# my 'how-to' for eyeballs



## Guest (Jun 7, 2009)

they also have these creepy, yellow cat eyes


----------



## LadyAlthea (Sep 11, 2008)

simple and cool!!


----------



## kelsey (Jul 16, 2008)

Too cool! Now that's something even I can handle. Thanks so much for posting!


----------



## alucard (Dec 1, 2008)

That's a great idea for quick eyeballs! Thanks for posting!


----------



## marsham (May 11, 2007)

That is the easiest thing ever. Even I can do that!!! Thanks


----------



## AmFatallyYours (Apr 8, 2009)

I was just thinking earlier today that i needed to figure out how to put some eyeballs in a mask for a prop. This is perfect. It's cheap and easy to do. Thanks for the idea and good photos.


----------



## cylonfrogqueen (Feb 13, 2008)

Cylon slaps forehead, rolls eyes up from the blow to the head and moans duh...
why didn't I think of that?

Great idea! 

I used the yellow cat eyes once for a paper mache cat, but never thought about using the other eyes ....
thanks for sharing this !


----------



## Deviant (Jun 20, 2009)

o greet now I have to go make me some lol


----------



## Tumblindice (Aug 19, 2008)

What is the product name for the eyeball, I can't read the package. 
Thanks and nice job!


----------



## Guest (Jun 21, 2009)

Tumblindice said:


> What is the product name for the eyeball, I can't read the package.
> Thanks and nice job!


thank you! 
the iris is called 'animal eyes', screw-on,15 mm, brown, #634204.
the company name is 'tree house studio'. web site is : craftsetc.com ( i think- lettering on package is very, very tiny) looks like they are out of Okalhoma City. they had a smaller size too.
the ball is 'Smoothfoam'. website with same name. they are 1 1/2"; ' paint it, sand it, pin it, glue it, cut it'.

» PROBLEM SET
[a] Answer these questions about the eyeball thread:
(i) What did cylonfrogqueen once make with the yellow cat eyes?
(ii) What size is the "animal eyes" iris?
(iii) What brand name is given for the ball?
[b] Continue the eyeball thread from its last sentence.
The entries that follow have no connection to the eyeball thread.

» RAW DATA

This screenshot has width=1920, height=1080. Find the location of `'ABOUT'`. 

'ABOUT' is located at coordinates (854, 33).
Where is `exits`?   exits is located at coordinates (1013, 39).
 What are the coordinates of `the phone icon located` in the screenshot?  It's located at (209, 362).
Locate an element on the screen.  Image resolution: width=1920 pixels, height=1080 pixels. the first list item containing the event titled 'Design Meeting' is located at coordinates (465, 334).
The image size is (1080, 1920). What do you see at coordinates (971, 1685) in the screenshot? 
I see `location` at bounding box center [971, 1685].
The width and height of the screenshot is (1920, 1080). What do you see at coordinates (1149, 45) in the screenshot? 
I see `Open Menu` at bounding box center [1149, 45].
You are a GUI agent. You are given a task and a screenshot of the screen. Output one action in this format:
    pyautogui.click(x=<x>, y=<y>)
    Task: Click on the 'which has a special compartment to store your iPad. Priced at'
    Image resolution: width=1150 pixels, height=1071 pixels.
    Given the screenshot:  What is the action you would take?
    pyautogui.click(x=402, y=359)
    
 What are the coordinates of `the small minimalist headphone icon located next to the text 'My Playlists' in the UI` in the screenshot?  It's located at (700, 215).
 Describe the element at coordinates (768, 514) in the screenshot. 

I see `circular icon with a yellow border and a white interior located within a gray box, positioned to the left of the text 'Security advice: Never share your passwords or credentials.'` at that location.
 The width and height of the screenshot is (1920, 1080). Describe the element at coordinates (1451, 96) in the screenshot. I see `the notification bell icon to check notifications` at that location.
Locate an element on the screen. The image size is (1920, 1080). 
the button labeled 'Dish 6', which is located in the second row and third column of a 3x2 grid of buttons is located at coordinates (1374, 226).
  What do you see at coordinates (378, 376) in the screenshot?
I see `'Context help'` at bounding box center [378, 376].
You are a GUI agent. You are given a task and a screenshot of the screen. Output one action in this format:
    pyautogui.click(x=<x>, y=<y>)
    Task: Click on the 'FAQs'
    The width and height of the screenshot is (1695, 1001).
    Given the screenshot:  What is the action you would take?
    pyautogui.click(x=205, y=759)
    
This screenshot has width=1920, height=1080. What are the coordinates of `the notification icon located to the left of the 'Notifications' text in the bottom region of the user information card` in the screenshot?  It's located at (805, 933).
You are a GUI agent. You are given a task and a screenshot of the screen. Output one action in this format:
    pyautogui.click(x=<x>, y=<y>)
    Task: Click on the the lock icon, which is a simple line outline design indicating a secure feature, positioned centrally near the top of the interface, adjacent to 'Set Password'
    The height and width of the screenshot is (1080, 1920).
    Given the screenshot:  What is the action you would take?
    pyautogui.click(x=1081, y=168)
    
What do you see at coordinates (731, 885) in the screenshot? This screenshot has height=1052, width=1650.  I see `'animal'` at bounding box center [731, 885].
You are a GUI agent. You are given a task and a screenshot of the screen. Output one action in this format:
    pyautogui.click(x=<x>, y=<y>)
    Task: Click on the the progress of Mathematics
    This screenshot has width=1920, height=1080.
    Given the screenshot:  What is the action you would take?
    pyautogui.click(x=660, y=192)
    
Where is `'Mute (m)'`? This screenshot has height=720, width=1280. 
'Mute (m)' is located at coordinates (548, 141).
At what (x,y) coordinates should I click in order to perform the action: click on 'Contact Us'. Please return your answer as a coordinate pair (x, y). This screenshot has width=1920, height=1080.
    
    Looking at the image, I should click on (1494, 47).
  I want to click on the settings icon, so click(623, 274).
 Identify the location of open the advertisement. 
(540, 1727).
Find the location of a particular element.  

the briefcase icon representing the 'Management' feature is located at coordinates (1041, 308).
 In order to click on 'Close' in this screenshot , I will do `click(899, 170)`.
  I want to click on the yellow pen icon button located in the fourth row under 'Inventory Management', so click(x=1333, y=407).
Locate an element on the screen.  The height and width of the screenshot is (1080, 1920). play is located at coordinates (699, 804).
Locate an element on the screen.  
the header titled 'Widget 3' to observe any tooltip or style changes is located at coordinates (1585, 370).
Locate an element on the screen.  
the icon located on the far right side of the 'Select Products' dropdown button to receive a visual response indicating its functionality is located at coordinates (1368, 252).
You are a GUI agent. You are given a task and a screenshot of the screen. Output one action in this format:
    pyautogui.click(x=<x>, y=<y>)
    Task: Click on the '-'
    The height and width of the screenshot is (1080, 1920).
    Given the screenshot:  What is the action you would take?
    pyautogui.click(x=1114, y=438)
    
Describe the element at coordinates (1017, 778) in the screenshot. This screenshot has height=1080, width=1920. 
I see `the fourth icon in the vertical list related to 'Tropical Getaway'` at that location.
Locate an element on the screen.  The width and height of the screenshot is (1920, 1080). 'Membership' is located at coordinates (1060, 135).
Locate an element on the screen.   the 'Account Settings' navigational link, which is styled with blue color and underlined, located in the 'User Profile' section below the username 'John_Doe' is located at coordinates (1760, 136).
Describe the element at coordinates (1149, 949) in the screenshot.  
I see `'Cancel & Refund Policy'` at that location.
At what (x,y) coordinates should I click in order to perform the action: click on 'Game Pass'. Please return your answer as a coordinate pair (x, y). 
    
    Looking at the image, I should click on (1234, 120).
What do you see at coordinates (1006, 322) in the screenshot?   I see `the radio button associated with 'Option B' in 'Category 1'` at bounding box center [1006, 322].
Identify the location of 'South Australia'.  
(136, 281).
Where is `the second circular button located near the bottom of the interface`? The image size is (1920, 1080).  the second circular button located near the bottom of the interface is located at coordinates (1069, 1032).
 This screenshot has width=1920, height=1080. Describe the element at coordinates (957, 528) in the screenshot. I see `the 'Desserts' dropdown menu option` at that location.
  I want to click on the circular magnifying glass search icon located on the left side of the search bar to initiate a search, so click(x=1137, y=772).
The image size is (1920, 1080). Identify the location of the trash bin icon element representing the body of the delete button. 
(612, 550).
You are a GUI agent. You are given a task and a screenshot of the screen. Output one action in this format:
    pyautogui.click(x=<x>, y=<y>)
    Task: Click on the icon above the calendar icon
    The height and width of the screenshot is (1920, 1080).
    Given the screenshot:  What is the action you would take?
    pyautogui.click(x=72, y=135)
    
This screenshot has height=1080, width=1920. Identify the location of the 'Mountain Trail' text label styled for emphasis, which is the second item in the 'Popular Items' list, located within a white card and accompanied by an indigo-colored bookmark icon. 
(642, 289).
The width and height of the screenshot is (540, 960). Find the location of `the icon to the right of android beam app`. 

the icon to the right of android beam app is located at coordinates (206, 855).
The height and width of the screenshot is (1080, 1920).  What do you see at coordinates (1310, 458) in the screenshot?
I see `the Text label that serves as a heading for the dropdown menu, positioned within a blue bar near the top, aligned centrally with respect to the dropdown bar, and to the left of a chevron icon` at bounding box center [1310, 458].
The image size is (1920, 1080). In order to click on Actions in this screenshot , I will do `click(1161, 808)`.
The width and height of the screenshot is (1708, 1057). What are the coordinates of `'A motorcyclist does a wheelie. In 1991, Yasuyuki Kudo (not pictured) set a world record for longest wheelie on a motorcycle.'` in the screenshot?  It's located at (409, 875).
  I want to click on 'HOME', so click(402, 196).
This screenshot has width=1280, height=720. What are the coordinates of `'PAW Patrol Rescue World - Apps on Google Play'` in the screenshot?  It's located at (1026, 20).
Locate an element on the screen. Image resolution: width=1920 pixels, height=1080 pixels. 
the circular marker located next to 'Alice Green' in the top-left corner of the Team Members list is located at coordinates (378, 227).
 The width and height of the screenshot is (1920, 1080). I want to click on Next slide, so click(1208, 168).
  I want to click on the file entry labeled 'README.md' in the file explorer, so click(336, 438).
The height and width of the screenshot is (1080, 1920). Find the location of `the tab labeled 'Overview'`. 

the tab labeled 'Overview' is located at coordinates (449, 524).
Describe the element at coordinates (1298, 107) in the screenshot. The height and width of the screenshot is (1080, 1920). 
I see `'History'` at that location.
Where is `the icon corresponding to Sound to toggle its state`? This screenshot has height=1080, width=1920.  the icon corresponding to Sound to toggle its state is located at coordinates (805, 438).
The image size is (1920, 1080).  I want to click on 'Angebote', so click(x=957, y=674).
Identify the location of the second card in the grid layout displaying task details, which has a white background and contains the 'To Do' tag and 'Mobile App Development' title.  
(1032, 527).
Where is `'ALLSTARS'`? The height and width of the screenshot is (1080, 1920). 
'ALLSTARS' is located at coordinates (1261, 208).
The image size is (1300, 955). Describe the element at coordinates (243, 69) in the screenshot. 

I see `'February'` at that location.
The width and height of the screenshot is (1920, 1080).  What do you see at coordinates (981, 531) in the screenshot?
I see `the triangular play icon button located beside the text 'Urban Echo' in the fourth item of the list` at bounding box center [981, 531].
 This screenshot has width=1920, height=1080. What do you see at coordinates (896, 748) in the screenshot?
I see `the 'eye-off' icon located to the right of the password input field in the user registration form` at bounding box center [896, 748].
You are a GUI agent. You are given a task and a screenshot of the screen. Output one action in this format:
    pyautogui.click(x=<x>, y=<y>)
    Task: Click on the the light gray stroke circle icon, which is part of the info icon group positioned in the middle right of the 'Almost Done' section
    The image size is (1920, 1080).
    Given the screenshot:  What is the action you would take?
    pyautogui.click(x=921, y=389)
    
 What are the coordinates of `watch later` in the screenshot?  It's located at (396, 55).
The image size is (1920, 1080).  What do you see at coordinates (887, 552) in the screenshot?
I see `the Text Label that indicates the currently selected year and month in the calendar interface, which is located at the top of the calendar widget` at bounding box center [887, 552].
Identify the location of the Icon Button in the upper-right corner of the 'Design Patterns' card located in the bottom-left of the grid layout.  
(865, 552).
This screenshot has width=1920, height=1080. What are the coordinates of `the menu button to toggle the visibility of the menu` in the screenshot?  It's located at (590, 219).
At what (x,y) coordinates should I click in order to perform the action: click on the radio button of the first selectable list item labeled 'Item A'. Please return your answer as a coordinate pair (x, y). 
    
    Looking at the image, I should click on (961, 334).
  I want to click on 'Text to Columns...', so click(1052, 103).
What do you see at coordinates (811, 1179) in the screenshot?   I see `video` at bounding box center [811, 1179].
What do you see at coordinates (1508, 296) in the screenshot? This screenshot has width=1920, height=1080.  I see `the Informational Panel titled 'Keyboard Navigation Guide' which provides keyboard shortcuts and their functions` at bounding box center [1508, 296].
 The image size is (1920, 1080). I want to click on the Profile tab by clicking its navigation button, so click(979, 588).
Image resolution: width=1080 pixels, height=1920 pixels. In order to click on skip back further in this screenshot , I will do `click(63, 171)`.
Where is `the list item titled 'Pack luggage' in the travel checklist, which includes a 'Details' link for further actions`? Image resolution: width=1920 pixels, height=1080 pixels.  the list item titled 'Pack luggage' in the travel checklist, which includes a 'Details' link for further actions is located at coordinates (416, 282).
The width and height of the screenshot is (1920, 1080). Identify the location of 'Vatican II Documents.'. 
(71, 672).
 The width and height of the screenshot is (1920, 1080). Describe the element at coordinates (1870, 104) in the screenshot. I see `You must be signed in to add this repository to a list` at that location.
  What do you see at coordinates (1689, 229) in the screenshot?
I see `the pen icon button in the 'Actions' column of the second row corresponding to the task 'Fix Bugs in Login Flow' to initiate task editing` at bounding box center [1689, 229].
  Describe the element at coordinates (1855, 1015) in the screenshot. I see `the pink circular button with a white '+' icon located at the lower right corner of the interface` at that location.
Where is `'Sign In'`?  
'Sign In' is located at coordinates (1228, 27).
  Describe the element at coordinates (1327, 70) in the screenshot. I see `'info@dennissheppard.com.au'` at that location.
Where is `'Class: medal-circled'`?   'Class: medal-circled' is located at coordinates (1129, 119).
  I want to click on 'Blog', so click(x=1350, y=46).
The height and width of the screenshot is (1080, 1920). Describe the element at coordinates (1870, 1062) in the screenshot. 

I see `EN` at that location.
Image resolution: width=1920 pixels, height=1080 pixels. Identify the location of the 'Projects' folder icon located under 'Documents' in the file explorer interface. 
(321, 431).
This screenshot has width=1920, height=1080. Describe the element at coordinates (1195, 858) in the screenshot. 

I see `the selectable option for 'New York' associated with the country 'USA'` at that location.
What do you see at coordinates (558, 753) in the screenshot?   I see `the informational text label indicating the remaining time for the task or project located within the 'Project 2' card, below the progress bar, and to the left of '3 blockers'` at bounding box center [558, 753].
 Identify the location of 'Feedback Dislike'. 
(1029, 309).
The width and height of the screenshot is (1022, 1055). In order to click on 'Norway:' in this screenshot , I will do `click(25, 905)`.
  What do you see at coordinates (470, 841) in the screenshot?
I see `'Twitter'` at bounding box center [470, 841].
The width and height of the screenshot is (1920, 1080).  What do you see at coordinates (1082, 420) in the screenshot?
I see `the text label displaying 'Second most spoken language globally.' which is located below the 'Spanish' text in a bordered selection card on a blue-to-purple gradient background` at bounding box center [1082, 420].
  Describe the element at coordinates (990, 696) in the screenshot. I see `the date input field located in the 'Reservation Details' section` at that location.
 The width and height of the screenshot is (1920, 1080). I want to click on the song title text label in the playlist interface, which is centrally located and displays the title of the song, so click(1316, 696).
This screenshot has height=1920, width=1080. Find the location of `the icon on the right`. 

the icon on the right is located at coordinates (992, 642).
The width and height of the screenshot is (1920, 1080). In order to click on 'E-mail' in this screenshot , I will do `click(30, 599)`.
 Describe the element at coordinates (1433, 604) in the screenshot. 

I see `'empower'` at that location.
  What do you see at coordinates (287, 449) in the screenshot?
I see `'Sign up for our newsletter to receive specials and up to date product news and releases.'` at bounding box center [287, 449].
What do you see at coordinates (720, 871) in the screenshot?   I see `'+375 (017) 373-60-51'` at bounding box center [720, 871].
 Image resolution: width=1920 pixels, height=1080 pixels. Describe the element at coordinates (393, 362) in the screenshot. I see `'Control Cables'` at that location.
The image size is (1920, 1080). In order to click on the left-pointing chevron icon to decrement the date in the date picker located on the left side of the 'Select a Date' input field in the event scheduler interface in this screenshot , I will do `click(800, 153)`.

» FINAL RESULTS
[a]
(i) A paper mache cat.
(ii) 15 mm.
(iii) Smoothfoam.

[b]
hope this helps!


----------



## Tumblindice (Aug 19, 2008)

Very much, thanks again!


----------



## Skullie (Apr 22, 2008)

creepycathy said:


> my version of eyeballs. (all supplies can be found at Hobby Lobby. if you would like these products and cannot find them, pm me.) thanx. my wordless tutorial for eyes:


creepycathy,
I thought I was the only one who had hand like the person in you step by step pictures. Half the time I don't notice the black crusted paint/paper mache/ plaster fingers until I am out in public. ( What everyone doesn't have paint splattered skin?) My husband notices it first. He says he can't take me anywhere because of it. when we have a special night out I have to ware nail polish so no body sees my stained nail.


----------



## Ghost of Spookie (Sep 28, 2008)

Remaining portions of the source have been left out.